O PL, que ainda aguarda os trâmites legislativos para ir à votação no Senado Federal, considera que os dispositivos existentes não são suficientes para proteger os trabalhadores e assinala que “a fim de mitigar os efeitos nocivos da tecnologia aos trabalhadores, tanto no plano individual quanto no social, é importante que o Estado positive o direto à desconexão do trabalho” (Brasil, 2020, p. 3).

A METODOLOGIA

Trata-se de uma pesquisa exploratória, com aplicação de entrevistas por meio de questionários (survey), cujos construtos foram extraídos do referencial teórico.

O público-alvo da pesquisa envolveu o segmento bancário, que é um dos ramos mais relevantes e representativos da economia brasileira, possuindo o contingente aproximado de 450 mil funcionários e 164,6 milhões de consumidores com relacionamentos ativos no setor (Federação Brasileira de Bancos, 2019). Trata-se de um setor que vem sofrendo os impactos da revolução tecnológica, fato este reconhecido no Relatório Anual da Federação Brasileira de Bancos de 2019, que ao tratar do perfil do bancário brasileiro considerou que, da mesma maneira que ocorre em outros segmentos, a inovação tecnológica “demanda novas funções e formas de trabalho em todas as atividades produtivas” (Federação Brasileira de Bancos, 2019, p. 53).

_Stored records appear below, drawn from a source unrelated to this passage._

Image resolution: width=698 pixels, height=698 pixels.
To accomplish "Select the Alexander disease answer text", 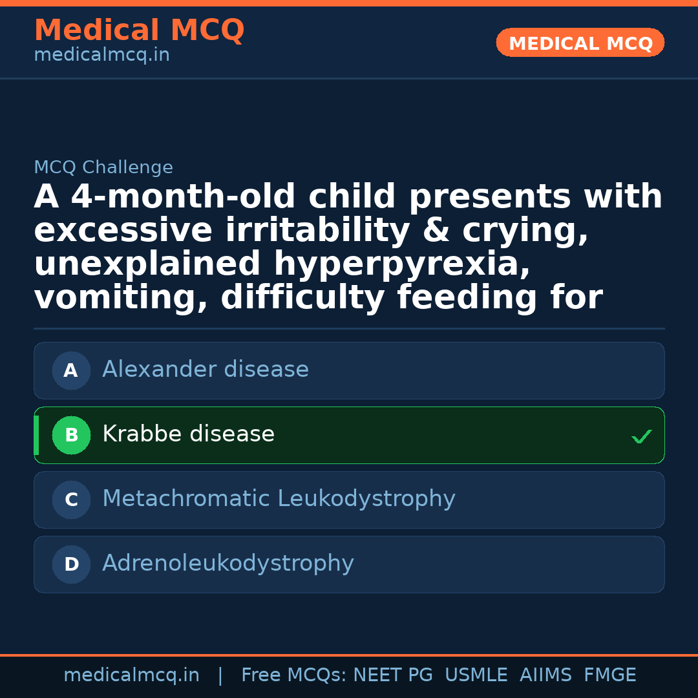I will click(x=206, y=370).
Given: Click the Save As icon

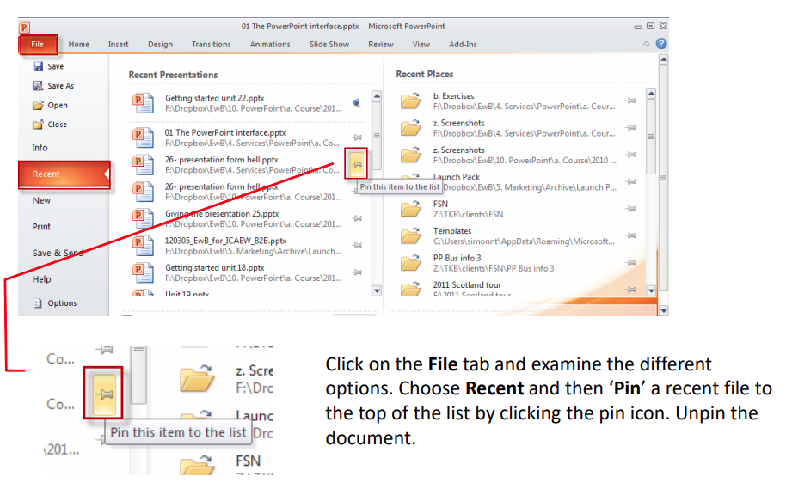Looking at the screenshot, I should 38,86.
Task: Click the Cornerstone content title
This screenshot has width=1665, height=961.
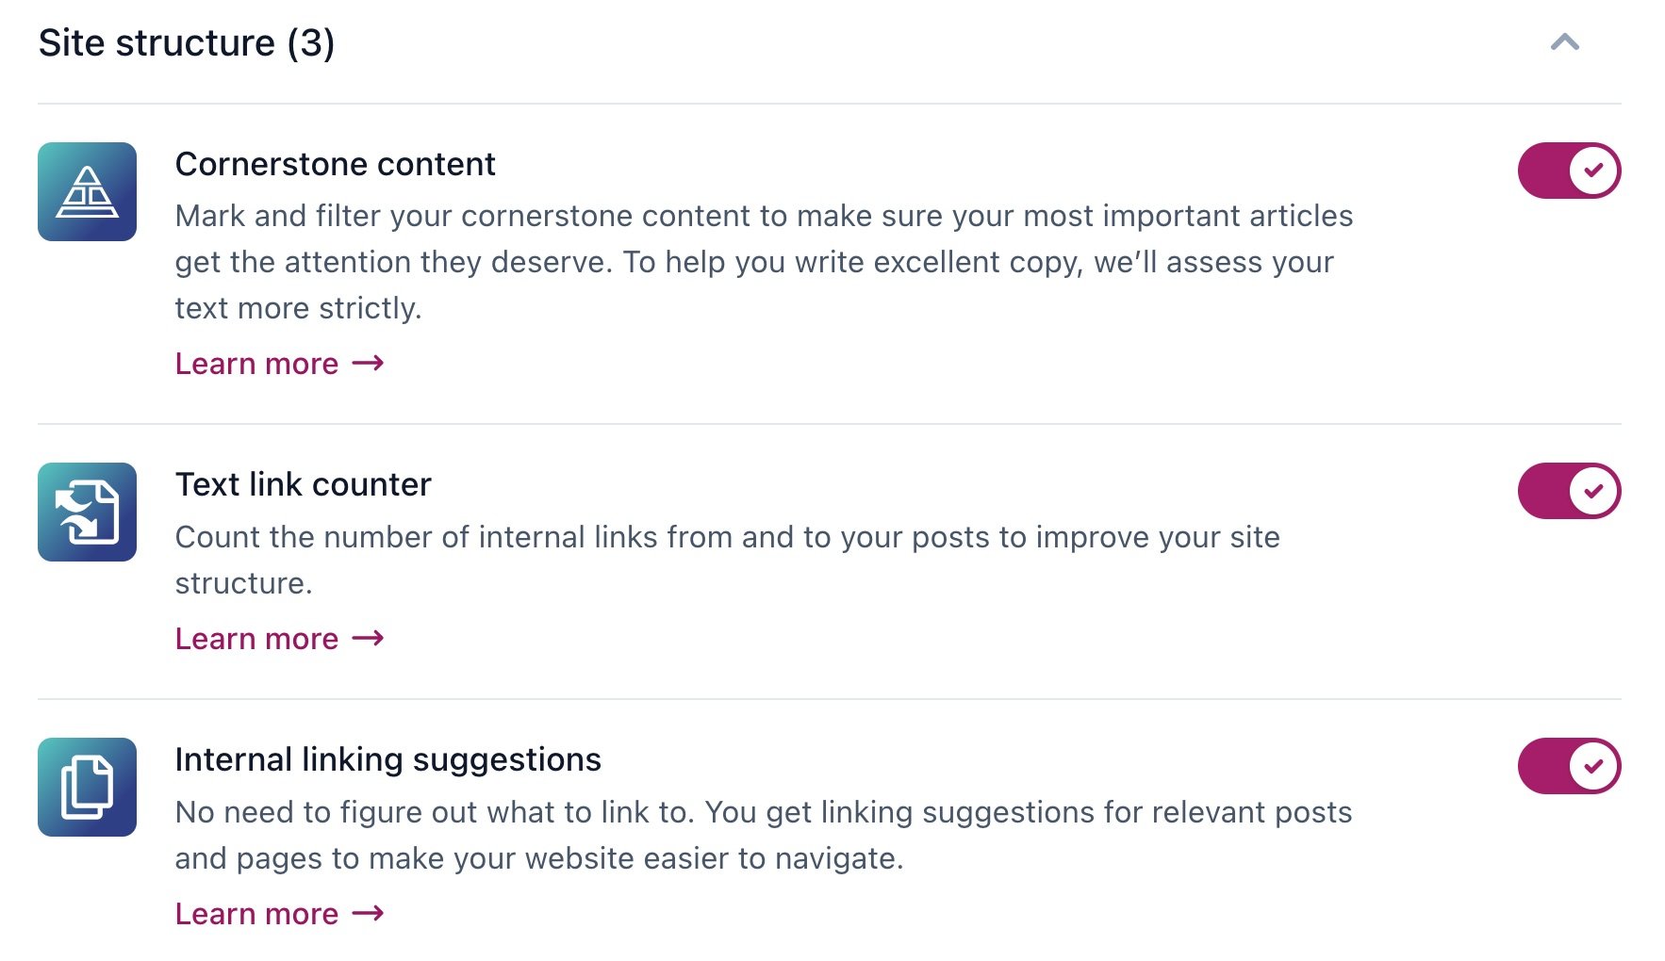Action: click(x=335, y=164)
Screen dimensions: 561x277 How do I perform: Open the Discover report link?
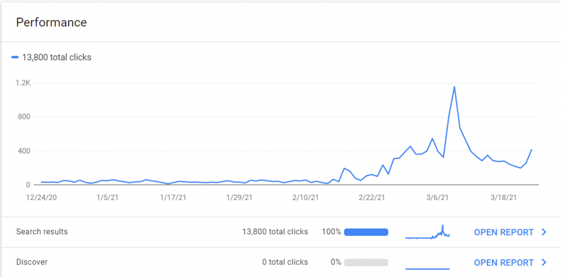click(x=504, y=262)
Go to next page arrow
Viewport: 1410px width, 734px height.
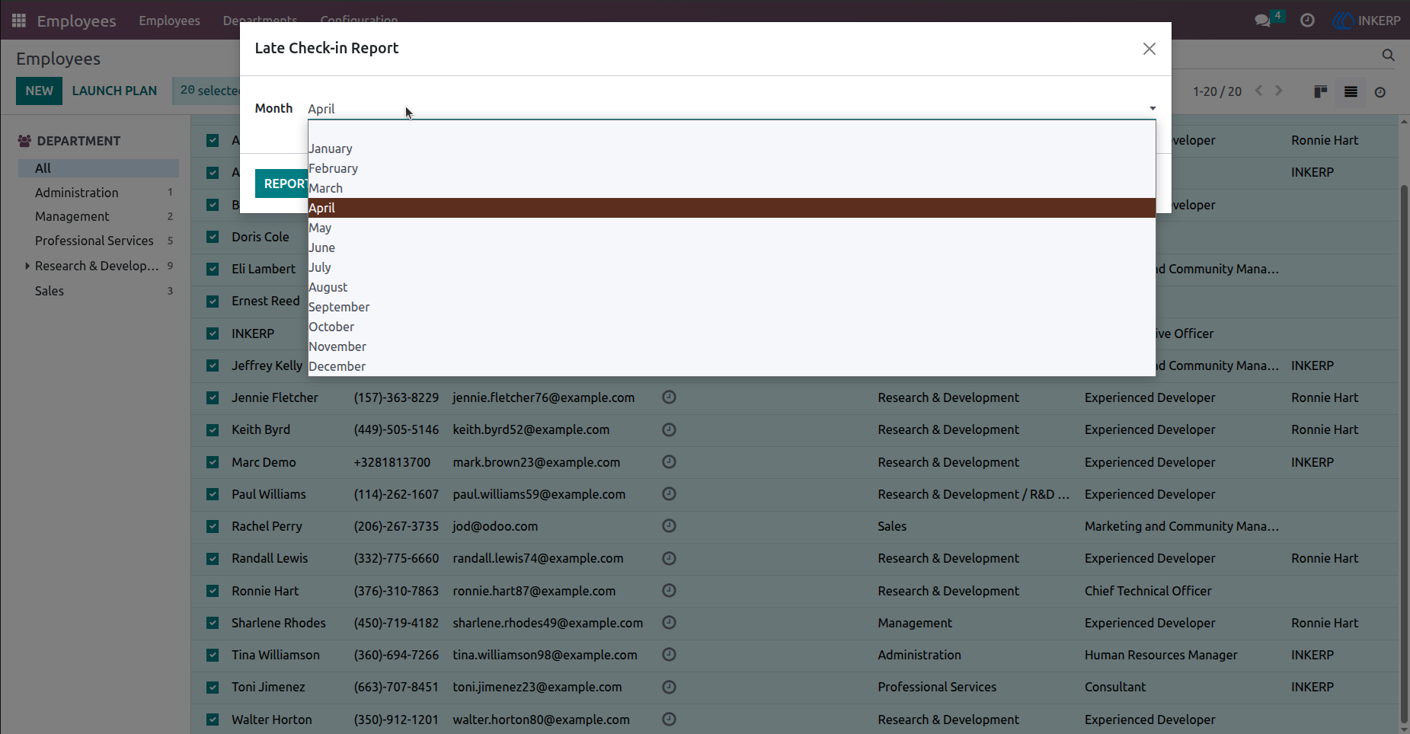point(1279,91)
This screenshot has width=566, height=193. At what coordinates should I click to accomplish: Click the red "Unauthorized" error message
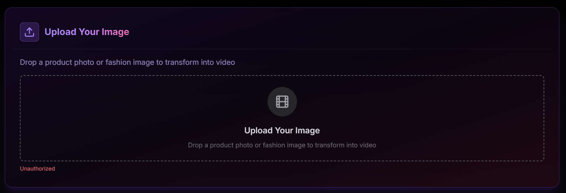tap(37, 169)
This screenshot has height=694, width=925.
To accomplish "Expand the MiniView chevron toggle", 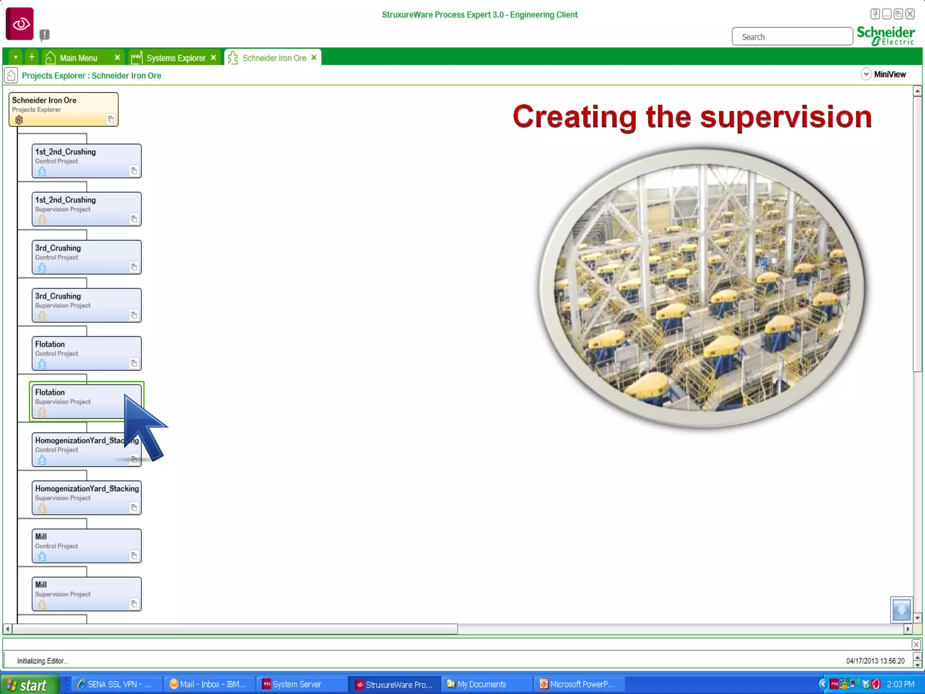I will coord(866,75).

A coleta de dados deu-se no período de 6 a 25 de janeiro de 2021, portanto, durante a pandemia Sars-CoV-2/covid-19, que “provocou, sem dúvida, transformações gigantescas no mundo do trabalho”, conforme Bridi (2020, p. 141) e segundo Silber (2020, p. 107): “Foi uma parada súbita na economia mundial, que só tem um paralelo na história recente: a Grande Depressão dos anos 1930, há noventa anos”.

Foram aplicados dois questionários, um destinado aos bancários, com até 23 questões, e outro direcionado às entidades representativas, com até 26 questões. Ambos os instrumentos continham os mesmos parâmetros de investigação, mas com abordagens diferenciadas para melhor entendimento das questões pelo público-alvo. A pesquisa foi delimitada às cidades de Brasília e São Paulo, cidades onde há grande alocação de contingentes de bancários.

Foi realizado pré-teste dos questionários com cinco bancários de Brasília, sendo um representante sindical. Não houve dificuldades na compreensão das questões dos questionários no pré-teste e as sugestões de ajustes foram avaliadas e incorporadas nos instrumentos de coleta de dados.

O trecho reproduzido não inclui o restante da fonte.